# Selected excerpt
-=-=-
A  coalition of organizations is working feverishly for the International Tribunal on Reparations for African People (ITRAP) [17] being held in Berlin, Germany, June 7-10, 2007. Berlin was chosen as the site of this meeting because it is deemed “’the scene of the crime’ where, in 1884-5, the colonial countries of Europe drew the illegitimate borders that continue to separate Africans and facilitate the theft of African wealth”.

The British Crown must stop evading its obligations through futile attempts at revisionism and projection. It must instead mobilize adequate resources to begin repairing the damage it has caused through its lead role in the kidnapping and enslaving of Africans [18] .

Madame Governor General, it is a fact that, in Canada [19] , thousands had owned enslaved human beings, exploited and abused them from around 1628 to about 1833. Historians tell us that slave owning was widespread among the emerging political and social elites of Upper Canada. Peter Russell, Matthew Elliot, and many other so-called “distinguished men” who sat on the Legislative Council of Upper Canada each owned dozens of slaves. Even the most conservative historians concur that there were over 4,100 documented enslaved people in Canada, of which 2,700 were aboriginal people, and 1400 Africans.

An apology for Canada’s participation in slavery and demonstration of your preparedness to enter into discussions on reparations with African Canadians would be most appropriate” wrote Mr. Cikiah Thomas of the Global Afrikan Congress in a February 14, 2007 letter to Prime Minister Stephen Harper.

Rather than respond to Mr. Cikiah’s insightful suggestion, in his March 25, 2007 statement, Prime Minister Harper boasts about  “the leadership of Lieutenant Governor John Graves Simcoe who persuaded the Legislature of Upper Canada to adopt the first meaningful restrictions on slavery within the British Empire in 1793”. Now, this is the same John Simcoe who would lead a tragically unsuccessful expedition against the Haitian revolution in 1796. Defeated by true abolitionists in Haiti, Simcoe [20] would leave for England in disgrace, the very next year. Like Wilberforce, Simcoe is hardly a “leader” in the abolition of racial slavery in the Americas.  Indeed, it is highly offensive and simply wrong that their deeds are being embellished in this fashion to the detriment of historical truth.

Sooner or later the hypocrisy must end. Currently, the Parliament of Jamaica is discussing the issue of Reparations. President Bharrat Jagdeo [21] of Guyana have recently made a public statement in which he underlies that “remarks about the horrors of the slave trade and slavery become meaningless and platitudinous” unless and until nation-states, like Britain, pay reparations to the peoples they have so profoundly scarred through the evil of State-sponsored and Church-blessed enslavement and commercial exploitation.
-=-=-
# Given information
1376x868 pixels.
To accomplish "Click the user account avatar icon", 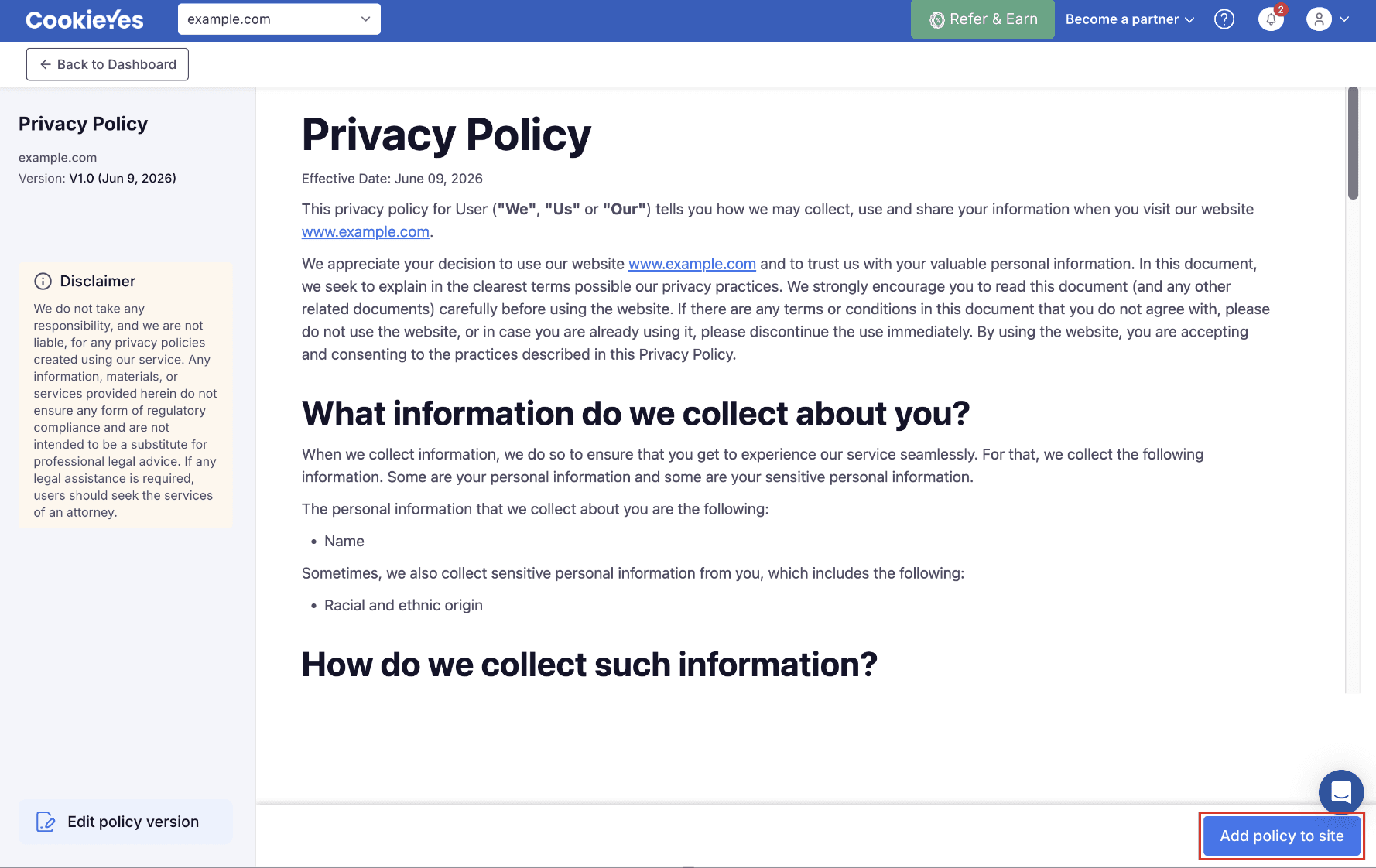I will point(1319,19).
-=-=-
# Problems and tasks
1/ Do these statements agree with the reparations text? Answer yes or no for each, and quote the words that decide it. (a) The International Tribunal on Reparations for African People was held in Berlin in June 2007. (b) Of the documented enslaved people in Canada, 2,700 were Africans. (c) The Parliament of Jamaica is discussing reparations.
2/ Quote the reparations text word for word, everything from "Madame Governor General, it" down to "and 1400 Africans.".

# Responses by task
1/
(a) Yes: "being held in Berlin, Germany, June 7-10, 2007"
(b) No: "of which 2,700 were aboriginal people, and 1400 Africans"
(c) Yes: "Currently, the Parliament of Jamaica is discussing the issue of Reparations."

2/
Madame Governor General, it is a fact that, in Canada [19] , thousands had owned enslaved human beings, exploited and abused them from around 1628 to about 1833. Historians tell us that slave owning was widespread among the emerging political and social elites of Upper Canada. Peter Russell, Matthew Elliot, and many other so-called “distinguished men” who sat on the Legislative Council of Upper Canada each owned dozens of slaves. Even the most conservative historians concur that there were over 4,100 documented enslaved people in Canada, of which 2,700 were aboriginal people, and 1400 Africans.